**Records provided:**
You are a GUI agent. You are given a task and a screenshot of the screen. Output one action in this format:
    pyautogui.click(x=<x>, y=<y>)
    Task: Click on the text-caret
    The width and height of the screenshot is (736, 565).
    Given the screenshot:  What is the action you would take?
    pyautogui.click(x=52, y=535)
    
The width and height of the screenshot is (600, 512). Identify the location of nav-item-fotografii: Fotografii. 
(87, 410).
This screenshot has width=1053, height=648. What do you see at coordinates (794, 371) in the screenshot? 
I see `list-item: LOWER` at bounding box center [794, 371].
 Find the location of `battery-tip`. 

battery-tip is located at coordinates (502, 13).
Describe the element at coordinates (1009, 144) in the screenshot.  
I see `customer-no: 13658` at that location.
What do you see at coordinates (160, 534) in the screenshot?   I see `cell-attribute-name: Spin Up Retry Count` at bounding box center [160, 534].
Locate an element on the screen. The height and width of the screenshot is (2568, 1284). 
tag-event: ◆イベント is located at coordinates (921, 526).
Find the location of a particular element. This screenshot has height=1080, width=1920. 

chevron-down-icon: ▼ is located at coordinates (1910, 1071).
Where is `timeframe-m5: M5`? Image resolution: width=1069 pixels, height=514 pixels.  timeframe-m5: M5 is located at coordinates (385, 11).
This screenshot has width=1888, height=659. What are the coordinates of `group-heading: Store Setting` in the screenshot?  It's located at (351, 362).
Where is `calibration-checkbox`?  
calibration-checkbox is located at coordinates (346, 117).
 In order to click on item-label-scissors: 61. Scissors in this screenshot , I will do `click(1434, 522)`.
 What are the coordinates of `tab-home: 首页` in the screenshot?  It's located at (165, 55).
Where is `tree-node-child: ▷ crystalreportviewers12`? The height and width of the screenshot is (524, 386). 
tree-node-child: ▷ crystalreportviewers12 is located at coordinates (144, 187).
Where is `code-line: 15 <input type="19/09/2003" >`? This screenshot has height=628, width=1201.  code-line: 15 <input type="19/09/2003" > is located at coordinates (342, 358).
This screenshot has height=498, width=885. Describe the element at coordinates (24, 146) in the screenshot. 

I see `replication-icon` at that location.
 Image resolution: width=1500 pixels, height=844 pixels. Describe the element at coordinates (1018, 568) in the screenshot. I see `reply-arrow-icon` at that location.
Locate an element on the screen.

**Written task:** Can you reproduce all of the rows above word for word, without altering a single character?

**Exercise answer:**
You are a GUI agent. You are given a task and a screenshot of the screen. Output one action in this format:
    pyautogui.click(x=<x>, y=<y>)
    Task: Click on the text-caret
    The width and height of the screenshot is (736, 565).
    Given the screenshot:  What is the action you would take?
    pyautogui.click(x=52, y=535)
    
The width and height of the screenshot is (600, 512). Identify the location of nav-item-fotografii: Fotografii. 
(87, 410).
This screenshot has width=1053, height=648. What do you see at coordinates (794, 371) in the screenshot? 
I see `list-item: LOWER` at bounding box center [794, 371].
 Find the location of `battery-tip`. 

battery-tip is located at coordinates (502, 13).
Describe the element at coordinates (1009, 144) in the screenshot.  
I see `customer-no: 13658` at that location.
What do you see at coordinates (160, 534) in the screenshot?   I see `cell-attribute-name: Spin Up Retry Count` at bounding box center [160, 534].
Locate an element on the screen. The height and width of the screenshot is (2568, 1284). 
tag-event: ◆イベント is located at coordinates (921, 526).
Find the location of a particular element. This screenshot has height=1080, width=1920. 

chevron-down-icon: ▼ is located at coordinates (1910, 1071).
Where is `timeframe-m5: M5`? Image resolution: width=1069 pixels, height=514 pixels.  timeframe-m5: M5 is located at coordinates (385, 11).
This screenshot has width=1888, height=659. What are the coordinates of `group-heading: Store Setting` in the screenshot?  It's located at (351, 362).
Where is `calibration-checkbox`?  
calibration-checkbox is located at coordinates (346, 117).
 In order to click on item-label-scissors: 61. Scissors in this screenshot , I will do `click(1434, 522)`.
 What are the coordinates of `tab-home: 首页` in the screenshot?  It's located at (165, 55).
Where is `tree-node-child: ▷ crystalreportviewers12`? The height and width of the screenshot is (524, 386). 
tree-node-child: ▷ crystalreportviewers12 is located at coordinates (144, 187).
Where is `code-line: 15 <input type="19/09/2003" >`? This screenshot has height=628, width=1201.  code-line: 15 <input type="19/09/2003" > is located at coordinates (342, 358).
This screenshot has height=498, width=885. Describe the element at coordinates (24, 146) in the screenshot. 

I see `replication-icon` at that location.
 Image resolution: width=1500 pixels, height=844 pixels. Describe the element at coordinates (1018, 568) in the screenshot. I see `reply-arrow-icon` at that location.
Locate an element on the screen.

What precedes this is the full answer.